Spacetime Donuts - Rudy Rucker (1981)

Spacetime Donuts is a rare combination of psychadlia, counter-culture sci-fi and abstract mathematics. It is territory Rucker covers in other books, notably White Light which predates Spacetime Donuts in publishing history but postdates it in actual time-of-writing.

The book itself is a delightfully chaotic mish-mash. Set in a dystopic-disguised-as-utopic future US, called now Us ("Us is Users and Users is Us - Us needs you, 'cause you're Younique!"), the book's plot concerns a sixties-style counter-culture revolution with lots of sex, drugs and rock and roll with some bombs thrown in for flavor. What makes it special though is the science and philosophy that Rucker manages to inject into the narrative.

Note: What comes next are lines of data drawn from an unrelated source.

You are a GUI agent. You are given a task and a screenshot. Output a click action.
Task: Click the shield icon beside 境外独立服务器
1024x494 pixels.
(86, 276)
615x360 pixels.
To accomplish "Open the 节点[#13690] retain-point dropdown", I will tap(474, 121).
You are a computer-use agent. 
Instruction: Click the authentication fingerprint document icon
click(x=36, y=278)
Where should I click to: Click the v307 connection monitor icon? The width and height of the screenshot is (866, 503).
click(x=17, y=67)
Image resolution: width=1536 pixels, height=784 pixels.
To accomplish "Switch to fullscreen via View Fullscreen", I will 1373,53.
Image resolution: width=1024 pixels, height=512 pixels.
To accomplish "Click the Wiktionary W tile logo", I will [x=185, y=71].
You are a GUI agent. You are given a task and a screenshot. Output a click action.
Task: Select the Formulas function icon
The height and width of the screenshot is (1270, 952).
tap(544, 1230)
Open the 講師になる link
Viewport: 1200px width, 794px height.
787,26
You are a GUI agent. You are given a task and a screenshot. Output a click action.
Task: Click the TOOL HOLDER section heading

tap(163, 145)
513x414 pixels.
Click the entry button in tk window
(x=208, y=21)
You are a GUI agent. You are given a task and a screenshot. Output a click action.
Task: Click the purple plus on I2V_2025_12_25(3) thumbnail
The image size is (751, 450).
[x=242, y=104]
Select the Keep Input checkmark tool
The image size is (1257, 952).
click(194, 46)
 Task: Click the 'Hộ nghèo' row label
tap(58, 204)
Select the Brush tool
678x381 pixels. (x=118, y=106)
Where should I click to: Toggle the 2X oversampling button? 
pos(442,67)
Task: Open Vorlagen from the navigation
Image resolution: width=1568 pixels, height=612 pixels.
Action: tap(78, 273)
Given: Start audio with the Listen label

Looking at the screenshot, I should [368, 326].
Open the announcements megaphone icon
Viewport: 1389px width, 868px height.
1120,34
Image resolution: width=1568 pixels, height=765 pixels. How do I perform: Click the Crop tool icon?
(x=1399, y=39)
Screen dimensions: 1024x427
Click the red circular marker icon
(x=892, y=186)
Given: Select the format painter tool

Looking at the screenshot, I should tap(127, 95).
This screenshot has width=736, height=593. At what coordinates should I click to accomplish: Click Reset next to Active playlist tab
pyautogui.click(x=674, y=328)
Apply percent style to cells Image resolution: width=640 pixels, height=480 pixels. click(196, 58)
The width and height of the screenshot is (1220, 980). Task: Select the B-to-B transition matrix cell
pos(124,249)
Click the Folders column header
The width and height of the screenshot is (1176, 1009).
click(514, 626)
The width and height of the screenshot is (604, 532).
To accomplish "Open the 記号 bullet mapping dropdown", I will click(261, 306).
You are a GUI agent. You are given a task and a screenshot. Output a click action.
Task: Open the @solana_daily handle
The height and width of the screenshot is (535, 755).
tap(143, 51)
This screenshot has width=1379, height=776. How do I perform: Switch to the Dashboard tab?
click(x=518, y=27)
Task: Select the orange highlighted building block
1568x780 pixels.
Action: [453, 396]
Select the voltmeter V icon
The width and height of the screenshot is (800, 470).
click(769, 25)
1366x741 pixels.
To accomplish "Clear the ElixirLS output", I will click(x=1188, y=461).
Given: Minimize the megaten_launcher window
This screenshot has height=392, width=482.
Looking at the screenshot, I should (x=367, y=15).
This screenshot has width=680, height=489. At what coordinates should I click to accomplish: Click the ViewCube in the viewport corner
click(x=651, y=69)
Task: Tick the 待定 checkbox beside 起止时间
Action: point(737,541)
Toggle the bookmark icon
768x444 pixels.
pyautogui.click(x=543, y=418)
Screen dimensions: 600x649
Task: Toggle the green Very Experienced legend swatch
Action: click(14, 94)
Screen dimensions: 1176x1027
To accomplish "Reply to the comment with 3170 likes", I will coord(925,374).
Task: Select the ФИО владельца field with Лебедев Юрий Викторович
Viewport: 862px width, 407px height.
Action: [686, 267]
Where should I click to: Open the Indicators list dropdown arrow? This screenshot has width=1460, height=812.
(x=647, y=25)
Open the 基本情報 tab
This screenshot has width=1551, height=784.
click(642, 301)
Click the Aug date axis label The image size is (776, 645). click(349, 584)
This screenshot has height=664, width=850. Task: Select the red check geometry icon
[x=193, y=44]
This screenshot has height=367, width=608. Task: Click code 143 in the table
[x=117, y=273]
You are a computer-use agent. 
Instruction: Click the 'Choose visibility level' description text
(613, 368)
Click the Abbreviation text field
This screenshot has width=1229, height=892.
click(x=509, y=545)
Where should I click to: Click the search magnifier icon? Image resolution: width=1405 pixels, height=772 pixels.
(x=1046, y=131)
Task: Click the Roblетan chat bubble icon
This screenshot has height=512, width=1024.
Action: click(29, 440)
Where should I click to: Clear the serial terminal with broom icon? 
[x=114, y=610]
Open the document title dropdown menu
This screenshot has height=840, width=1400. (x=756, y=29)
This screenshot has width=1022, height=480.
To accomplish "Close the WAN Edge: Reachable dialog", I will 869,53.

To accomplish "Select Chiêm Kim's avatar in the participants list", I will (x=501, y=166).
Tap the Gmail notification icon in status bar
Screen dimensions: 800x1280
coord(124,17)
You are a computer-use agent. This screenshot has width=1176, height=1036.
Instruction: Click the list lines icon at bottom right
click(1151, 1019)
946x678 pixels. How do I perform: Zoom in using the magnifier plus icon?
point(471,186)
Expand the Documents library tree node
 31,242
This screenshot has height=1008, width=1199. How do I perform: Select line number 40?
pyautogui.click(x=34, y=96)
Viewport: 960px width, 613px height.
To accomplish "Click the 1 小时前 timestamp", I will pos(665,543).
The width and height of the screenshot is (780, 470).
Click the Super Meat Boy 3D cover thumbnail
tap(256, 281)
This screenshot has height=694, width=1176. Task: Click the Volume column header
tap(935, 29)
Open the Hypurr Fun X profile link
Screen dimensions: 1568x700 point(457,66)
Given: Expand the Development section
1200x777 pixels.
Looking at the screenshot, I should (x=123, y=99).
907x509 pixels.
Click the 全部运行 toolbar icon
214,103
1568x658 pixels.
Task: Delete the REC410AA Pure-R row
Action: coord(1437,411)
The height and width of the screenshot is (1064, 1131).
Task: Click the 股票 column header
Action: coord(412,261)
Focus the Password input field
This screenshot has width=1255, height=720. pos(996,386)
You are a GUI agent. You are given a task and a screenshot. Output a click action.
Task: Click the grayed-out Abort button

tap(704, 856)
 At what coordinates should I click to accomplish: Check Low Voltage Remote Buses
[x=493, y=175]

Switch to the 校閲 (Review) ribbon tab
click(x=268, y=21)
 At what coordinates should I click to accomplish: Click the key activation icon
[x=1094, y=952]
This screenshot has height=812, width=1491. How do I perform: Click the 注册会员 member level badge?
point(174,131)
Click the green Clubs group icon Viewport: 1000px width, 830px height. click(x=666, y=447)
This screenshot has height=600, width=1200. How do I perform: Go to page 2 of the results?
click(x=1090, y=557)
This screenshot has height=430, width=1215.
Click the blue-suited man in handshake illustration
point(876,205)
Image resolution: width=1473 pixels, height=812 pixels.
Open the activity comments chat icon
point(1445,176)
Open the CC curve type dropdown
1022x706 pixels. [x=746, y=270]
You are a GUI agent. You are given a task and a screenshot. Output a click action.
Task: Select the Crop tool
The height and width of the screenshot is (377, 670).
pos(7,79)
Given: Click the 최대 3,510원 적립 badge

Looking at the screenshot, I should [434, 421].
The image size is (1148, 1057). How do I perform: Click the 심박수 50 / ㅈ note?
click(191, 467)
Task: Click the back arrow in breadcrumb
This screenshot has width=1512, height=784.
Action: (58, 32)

Rucker has a Ph.D. in set theory and firm grasp of higher math and theoretical physics. The title Spacetime Donuts refers to the idea of circular scale, if you take something and start expanding it, eventually you roll all the way around and without ever changing "directions" end up approaching where you started from the small end of the scale - the way if you take a circle drawn on the inside of a donut and start "rolling" it up, the circle gets larger until it reaches a maximum size, and then starts shrinking, although you are still rotating it in the same direction. (Rucker admits, in the mouth of one of his characters, that it's a flawed analogy, but still ...)

Another point which Rucker works entertainingly into the story is that of the nature of consciousness, the paradoxes inherent in self-awareness and how this is a problem for "Artificial Intelligence."

All this, and quotes from Frank Zappa!

Ultimately, the book is not quite as good as White Light. It's a little dated and not as assured as some of Rucker's later work. However, it's still pretty darn good, and manages to work the math into the story so smoothly that it just seems like a series of cool concepts rather than some dry academic exercise. Well worth the time spent reading it.